Inilah rintangan pertama, berupa Ilmu dan Ma’rifat (pengetahuan) yang dijumpainya dipermulaan jalan menuju terbukanya mata hati dengan cara belajar dan bertanya kepada Ulama yang mengerti tentang kehidupan akhirat.

Setelah keyakinan tentang adanya Rabb tercapai, ma’rifat mendorongnya untuk memulai pengabdian. Akan tetapi dia tidak mengetahui bagaimana seharusnya dia beribadah kepada Rabb. Dia mempelajari kewajiban-kewajiban syar’i, baik yang bersifat lahir maupun yang bersifat batin. Ketika ilmu dan ma’rifat telah melengkapi dirinya, maka terdoronglah ia untuk melaksanakan ibadah. Dia menyadari bahwa dirinya adalah seorang yang berdosa sebagaimana halnya kebanyakan orang. Dia berkata : “Bagaimana aku dapat melakukan keta’atan, sedangkan aku selalu bergelimang dalam berbagai maksiat. Aku wajib bertaubat dahulu kepada-Nya agar Dia melepaskan diriku dari cengkraman dosa, dan membersihkan diriku dari segala kekotorannya sehingga aku pantas untuk mengabdi kepada-Nya”. Disini ia berhadapan dengan rintangan kedua yaitu tobat. Setelah menjalani tobat dengan memenuhi segala hak dan persyaratannya, dia kembali memperhatikan jalan. Tiba-tiba dilihatnya beberapa hal yang menghambat jalan untuk beribadah kepada Allah. Ada empat hambatan yang dihadapinya, yaitu : dunia, makhluk, setan dan nafsu. Kini ia menghadapi rintangan ketiga berupa hambatan-hambatan. Dia harus mendobraknya dengan empat perkara pula, yaitu : Melepaskan diri dari dunia, tidak menggantungkan diri kepada makhluk, dan memerangi setan dan hawa nafsunya. Dari empat hambatan tersebut , maka nafsu merupakan penghambat yang paling berat, karena manusia tidak mungkin melepaskan diri darinya atau mengalahkannya seperti mengalahkan setan, lantaran nafsu merupakan kendaraan dan alat. Jika dia menurutinya, maka ia tidak akan mempunyai keinginan untuk melakukan ibadah, karena nafsu merupakan tabiat yang sangat bertentangan dengan kebaikan. Manusia perlu mengendalikan nafsu dengan taqwa, agar selamat dan dapat menggunakannya dalam berbagai kebaikan serta mencegahnya dari segala kejahatan.

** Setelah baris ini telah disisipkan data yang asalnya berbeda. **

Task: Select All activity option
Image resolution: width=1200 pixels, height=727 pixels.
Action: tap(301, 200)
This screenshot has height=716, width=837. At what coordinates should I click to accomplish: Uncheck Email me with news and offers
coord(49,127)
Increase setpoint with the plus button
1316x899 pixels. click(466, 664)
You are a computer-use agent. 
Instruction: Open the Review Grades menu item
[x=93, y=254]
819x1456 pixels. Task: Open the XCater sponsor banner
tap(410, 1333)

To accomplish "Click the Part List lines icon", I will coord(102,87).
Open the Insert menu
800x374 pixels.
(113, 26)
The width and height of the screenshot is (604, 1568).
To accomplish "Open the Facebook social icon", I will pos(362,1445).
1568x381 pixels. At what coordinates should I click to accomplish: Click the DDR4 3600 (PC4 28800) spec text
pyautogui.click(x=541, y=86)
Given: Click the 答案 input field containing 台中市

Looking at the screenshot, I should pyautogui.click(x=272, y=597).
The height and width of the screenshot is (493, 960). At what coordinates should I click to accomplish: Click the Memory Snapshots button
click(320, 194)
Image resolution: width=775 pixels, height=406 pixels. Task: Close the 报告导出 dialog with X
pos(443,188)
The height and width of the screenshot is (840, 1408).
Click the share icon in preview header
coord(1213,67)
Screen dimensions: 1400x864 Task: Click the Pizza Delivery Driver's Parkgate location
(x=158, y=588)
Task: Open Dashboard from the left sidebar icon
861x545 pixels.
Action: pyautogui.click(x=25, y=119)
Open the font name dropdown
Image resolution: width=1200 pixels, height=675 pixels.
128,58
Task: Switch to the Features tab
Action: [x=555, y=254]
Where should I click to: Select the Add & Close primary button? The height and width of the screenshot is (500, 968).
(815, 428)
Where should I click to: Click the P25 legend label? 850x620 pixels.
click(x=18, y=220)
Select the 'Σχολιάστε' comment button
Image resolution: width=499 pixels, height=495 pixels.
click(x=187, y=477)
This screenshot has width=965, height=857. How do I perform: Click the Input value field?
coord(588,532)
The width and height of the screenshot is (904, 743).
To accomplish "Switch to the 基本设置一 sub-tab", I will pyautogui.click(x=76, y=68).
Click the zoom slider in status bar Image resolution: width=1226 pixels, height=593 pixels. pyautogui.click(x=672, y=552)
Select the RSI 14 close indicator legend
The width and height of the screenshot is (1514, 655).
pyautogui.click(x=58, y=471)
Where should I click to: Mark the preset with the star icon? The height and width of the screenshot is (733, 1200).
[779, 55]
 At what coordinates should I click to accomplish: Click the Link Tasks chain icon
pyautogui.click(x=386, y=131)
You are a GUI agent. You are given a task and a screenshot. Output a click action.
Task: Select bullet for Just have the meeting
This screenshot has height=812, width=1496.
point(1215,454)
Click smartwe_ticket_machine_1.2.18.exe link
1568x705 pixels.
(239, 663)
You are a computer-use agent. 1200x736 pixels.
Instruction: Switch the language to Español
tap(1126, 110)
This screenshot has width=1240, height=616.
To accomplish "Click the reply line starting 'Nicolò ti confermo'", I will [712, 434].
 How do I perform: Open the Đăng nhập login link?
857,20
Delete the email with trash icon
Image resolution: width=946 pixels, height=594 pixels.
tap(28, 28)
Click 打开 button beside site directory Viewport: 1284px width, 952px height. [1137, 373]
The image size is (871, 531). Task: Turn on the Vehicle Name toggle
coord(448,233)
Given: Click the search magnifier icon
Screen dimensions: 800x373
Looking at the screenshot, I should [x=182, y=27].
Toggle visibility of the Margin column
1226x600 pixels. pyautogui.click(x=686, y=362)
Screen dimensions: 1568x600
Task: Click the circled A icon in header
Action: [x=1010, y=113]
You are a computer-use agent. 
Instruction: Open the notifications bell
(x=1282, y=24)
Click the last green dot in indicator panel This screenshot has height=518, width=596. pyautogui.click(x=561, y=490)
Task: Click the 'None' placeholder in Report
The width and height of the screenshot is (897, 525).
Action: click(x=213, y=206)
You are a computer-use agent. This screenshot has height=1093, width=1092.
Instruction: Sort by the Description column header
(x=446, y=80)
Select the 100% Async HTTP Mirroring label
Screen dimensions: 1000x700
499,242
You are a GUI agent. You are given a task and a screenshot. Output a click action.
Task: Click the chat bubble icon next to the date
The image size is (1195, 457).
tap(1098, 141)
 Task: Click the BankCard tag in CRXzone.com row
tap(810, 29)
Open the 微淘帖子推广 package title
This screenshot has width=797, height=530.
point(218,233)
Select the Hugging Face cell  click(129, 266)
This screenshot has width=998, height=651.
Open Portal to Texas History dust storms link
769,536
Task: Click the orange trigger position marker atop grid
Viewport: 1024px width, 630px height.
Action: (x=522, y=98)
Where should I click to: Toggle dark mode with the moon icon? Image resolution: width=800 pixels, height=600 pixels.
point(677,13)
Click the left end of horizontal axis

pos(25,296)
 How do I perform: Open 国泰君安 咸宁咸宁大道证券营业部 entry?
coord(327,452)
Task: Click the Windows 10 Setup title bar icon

Setelah berhasil menerobos rintangan ketiga, kini ia berhadapan dengan rintangan keempat yang membuatnya tidak bergairah (malas) dalam melakukan ibadah kepada Allah swt. Rintangan yang dihadapinya inipun ada empat :

Pertama, rezeki yang dituntut oleh nafsu dan memang merupakan suatu keperluan ;

Kedua, berbagai hal yang ditakuti, diharapkan, diinginkan atau dibencinya, sedangkan dia tidak mengetahui kebaikan dan kerusakannya disitu ;

Ketiga, berbagai bencana dan musibah yang mengepungnya dari segala sudut, apalagi ia telah bertekad untuk tidak bergantung kepada makhluk, memerangi setan dan mengalahkan nafsu.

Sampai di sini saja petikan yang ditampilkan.